==== Document excerpt ====
Good Morning Traders,
of this writing 5:00 AM EST, here’s what we see:
US Dollar –Up at 82.720, the Sept US Dollar is up 93 ticks and is trading at 82.720.
Energies – August Oil is down at 104.86.
Financials – The September 30 year bond is down 3 ticks and is trading at 134.28.
Indices – The September S&P
500 emini ES contract is down at 1668.75 and is down 9 ticks.
Gold – The August
gold contract is trading down at 1285.00 and is down 54 ticks from its close.
Initial Conclusion: This is not a correlated market. The dollar is up+ and
oil is down- which is normal but the 30 year bond is trading lower. The Financials should always correlate
the US dollar such that if the dollar is lower then bonds should follow
and vice versa. The indices are down and the US dollar
is trading higher which is correlated. Gold is trading lower which is correlated with the
dollar trading up. I tend to believe
that Gold has an inverse
relationship with the US Dollar as when the US Dollar is down, Gold
tends to rise in value and vice-versa. Think of it as a seesaw, when one
is up the other should be down. I point this out to you to make you
aware that when we don't have a correlated market, it means something is
wrong. As traders you need to be aware of this and proceed with your
eyes wide open.
====
#### Task set:
1. In the morning market report, what does the writer compare the relationship between gold and the US dollar to?
2. Resume the morning market report from where it stops.
==== Information supplied ====
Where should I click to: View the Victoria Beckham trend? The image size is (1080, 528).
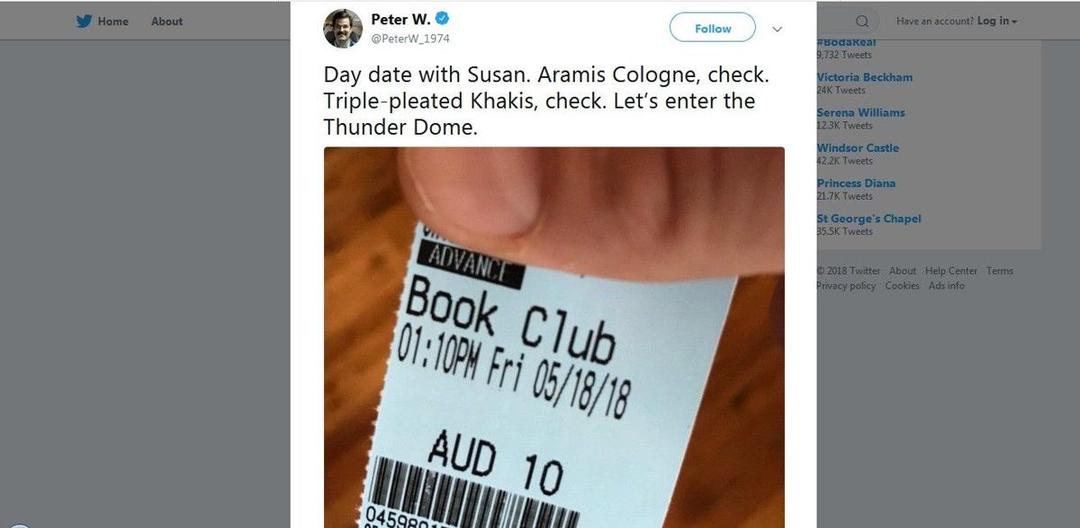click(x=864, y=77)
====
#### Expected results:
1. A seesaw.

2.
Asia closed mixed with the half the exchanges closing lower and the other half higher. As
writing all of Europe is trading lower.
Possible challenges to
traders today is the following
1. Building Permits are out at 8:30 AM EST. This is major.
2. Housing Starts are out at 8:30 AM EST. This is major.
3. Ben Bernanke speaks at 10 AM EST. This is major.
4. Crude Oil Inventories are out at 10:30 AM EST This will move the oil markets.
5. FOMC Member Raskin speaks at 12:30 PM EST. This is major.
6. Fed Beige Book is out at 2 PM EST. This could impact afternoon trading.
Yesterday we said our bias was to
the downside as Gold was lower and Europe was trading lower. The
net result? The Dow Closed 32 points lower. Today we are not dealing with a correlated market and our bias is to the downside. Why? The USD is higher and the Bonds are down, Gold is trading lower and Europe is all trading down. Could
this change? Of Course. Remember anything can happen in a volatile market.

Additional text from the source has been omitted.